Records from a data collection:
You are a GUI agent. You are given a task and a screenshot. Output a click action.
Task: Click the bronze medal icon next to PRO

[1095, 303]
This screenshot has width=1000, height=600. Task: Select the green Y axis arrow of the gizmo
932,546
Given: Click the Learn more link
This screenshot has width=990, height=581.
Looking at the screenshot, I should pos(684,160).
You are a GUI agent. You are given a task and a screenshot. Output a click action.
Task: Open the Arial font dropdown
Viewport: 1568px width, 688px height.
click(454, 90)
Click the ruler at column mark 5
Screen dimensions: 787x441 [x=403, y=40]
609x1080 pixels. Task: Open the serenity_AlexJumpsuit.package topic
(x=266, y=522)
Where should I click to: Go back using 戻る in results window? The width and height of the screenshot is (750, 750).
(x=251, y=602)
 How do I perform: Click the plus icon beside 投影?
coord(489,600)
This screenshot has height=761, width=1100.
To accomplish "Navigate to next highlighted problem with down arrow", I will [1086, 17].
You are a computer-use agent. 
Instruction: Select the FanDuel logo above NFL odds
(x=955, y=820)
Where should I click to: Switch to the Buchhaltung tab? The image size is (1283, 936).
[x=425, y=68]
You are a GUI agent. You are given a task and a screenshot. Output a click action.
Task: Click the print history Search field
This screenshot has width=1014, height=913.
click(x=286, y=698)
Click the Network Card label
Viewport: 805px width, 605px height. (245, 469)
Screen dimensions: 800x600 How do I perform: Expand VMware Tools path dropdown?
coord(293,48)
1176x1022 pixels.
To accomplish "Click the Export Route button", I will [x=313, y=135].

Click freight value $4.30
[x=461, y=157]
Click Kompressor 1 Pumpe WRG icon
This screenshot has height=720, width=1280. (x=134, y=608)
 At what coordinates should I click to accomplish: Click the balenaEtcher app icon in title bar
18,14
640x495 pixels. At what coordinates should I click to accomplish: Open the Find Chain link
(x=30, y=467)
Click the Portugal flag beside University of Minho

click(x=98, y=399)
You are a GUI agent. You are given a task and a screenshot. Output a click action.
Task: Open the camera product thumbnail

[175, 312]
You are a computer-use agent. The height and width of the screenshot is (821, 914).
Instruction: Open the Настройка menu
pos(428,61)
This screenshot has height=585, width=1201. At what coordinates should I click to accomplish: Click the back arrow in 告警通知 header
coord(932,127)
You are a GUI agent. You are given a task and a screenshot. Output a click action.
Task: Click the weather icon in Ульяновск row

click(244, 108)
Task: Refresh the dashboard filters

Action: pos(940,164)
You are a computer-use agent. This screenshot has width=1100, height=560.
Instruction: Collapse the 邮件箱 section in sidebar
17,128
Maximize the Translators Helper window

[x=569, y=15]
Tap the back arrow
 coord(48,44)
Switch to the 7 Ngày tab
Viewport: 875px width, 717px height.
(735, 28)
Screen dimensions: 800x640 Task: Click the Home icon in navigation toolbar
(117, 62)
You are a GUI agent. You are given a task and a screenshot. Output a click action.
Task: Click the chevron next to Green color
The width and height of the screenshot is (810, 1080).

Problem to solve:
Find every line of the data that includes the string "will". Copy each of those lines.

Task response:
To accomplish "Navigate to next highlighted problem with down arrow", I will [1086, 17].
To accomplish "Click the Export Route button", I will [x=313, y=135].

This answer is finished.